Cat’s Claw Extract Supplement: Accelerate Self Healing

Because there are so many kinds of cat’s claw supplements, such as: cat’s claw leaves, cat’s claw bark, and cat’s claw twigs, cat’s claw is one of the most confusing nutritional supplements currently available in health food stores. Although all cat’s claw supplements claim to help the immune system, only the root of Uncaria tomentosa gives the true health benefits by possessing the healing power to treat and prevent diseases such as cancer, rheumatoid arthritis, ulcers, degenerative diseases, and also providing anti-inflammatory, anti-viral, and anti-microbial benefits.

However, only those Uncaria tomentosa roots that contain “good spirits,” seen by Ashaninka healers of the Ashaninka tribe contain healing properties. If these good spirits are mixed with any root that does not contain good spirits, the healing power is lost. With the use of high performance liquid chromatography (HPLC), scientists can now see the “good spirits” too. These good spirits are actually medicinal compounds called pentacyclic oxindole alkaloids (POAs).

POAs directly interact with white blood cells, which fight diseases we catch, such as colds and flu, along with diseases that start in our own cells, such as cancer and autoimmune diseases. Some POAs also help white blood cells called macrophages, which engulf and digest foreign material, work faster by engulfing more bacteria and disease causing microbes. This medicinal compound also increases the production of interleukin, a chemical protein secreted by macrophages that alerts resting white blood cells and forces them into action and helps make other biochemicals that are helpful to the immune system.

One particular such alkaloid, rynchophylline, is also believed to be of great benefit to the cardio-vascular system in preventing blood “stickiness”, or the potentially catastrophic formation of clots in circulating blood in the heart and brain. Like other anti-oxidants, cat’s claw may also help to prevent the oxidation of low density lipids (LDL), or “bad cholesterol”, and the consequent build up of deposits inside the arteries leading to atherosclerosis. Recent research also suggests that the anti-oxidant action of cat’s claw may also help to prevent the deposit of the plaques within brain tissue which are implicated in the development of Alzheimer’s disease.

The many potential benefits of cat’s claw make it a hugely exciting prospect for advocates of herbal remedies. But there is an important caveat in that most of the research so far has been conducted in the laboratory rather than on live human subjects. Against that, however, must be set the many centuries of use of the herb amongst older civilisations.

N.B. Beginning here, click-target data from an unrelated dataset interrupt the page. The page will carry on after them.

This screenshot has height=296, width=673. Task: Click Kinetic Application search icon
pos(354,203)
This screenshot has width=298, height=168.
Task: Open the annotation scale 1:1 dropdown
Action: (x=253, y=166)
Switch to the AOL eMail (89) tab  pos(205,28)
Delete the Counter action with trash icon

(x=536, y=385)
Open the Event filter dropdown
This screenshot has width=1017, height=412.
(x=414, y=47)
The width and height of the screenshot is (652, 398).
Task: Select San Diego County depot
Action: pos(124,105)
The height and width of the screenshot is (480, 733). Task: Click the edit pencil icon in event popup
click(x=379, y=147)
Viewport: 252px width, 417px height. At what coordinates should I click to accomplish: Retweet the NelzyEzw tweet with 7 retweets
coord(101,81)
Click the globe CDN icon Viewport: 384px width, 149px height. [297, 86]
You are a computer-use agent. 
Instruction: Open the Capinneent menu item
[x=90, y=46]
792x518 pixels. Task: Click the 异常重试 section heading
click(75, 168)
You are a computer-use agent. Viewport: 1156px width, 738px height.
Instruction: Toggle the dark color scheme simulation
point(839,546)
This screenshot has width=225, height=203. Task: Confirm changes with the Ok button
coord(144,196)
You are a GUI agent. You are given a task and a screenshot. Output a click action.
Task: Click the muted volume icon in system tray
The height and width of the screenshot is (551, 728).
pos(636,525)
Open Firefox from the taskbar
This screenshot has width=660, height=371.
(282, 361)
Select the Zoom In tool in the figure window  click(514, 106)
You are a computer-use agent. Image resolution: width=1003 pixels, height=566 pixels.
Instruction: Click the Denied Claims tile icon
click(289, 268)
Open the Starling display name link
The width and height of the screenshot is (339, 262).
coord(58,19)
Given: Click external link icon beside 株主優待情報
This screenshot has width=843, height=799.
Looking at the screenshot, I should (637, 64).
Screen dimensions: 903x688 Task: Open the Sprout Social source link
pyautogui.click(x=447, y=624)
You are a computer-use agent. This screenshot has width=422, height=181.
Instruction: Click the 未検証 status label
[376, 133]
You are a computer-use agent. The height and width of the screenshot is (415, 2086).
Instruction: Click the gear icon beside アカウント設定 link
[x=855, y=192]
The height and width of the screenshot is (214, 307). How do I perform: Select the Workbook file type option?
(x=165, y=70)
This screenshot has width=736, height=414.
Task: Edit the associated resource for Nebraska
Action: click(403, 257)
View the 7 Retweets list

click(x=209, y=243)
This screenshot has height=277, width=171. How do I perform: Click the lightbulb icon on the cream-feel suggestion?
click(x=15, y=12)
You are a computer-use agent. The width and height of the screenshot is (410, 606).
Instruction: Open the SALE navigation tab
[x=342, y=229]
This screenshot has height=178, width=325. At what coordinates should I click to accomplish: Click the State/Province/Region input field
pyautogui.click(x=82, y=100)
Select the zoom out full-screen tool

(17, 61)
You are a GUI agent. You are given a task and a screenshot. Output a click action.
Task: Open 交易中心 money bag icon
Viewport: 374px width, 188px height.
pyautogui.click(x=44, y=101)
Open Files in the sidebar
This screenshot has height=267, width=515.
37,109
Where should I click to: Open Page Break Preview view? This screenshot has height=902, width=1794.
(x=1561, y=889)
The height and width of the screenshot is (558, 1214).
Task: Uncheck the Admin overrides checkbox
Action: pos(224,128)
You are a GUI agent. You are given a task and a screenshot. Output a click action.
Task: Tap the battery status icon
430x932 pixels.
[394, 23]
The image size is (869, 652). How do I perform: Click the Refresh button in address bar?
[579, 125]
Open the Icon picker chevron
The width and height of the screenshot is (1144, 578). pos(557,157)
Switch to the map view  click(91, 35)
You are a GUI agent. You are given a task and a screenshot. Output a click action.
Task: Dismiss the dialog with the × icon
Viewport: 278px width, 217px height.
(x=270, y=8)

Orthodox medicine, moreover, is always keen to stress, quite correctly, that the mere fact that a remedy is described as “natural” or “herbal” does not mean it is necessarily free of potential side effects. Herbal remedies, after all, often provide the raw materials for the manufacture of conventional drugs, and are highly active biochemical compounds in their own right. They could not be of any benefit if they were not.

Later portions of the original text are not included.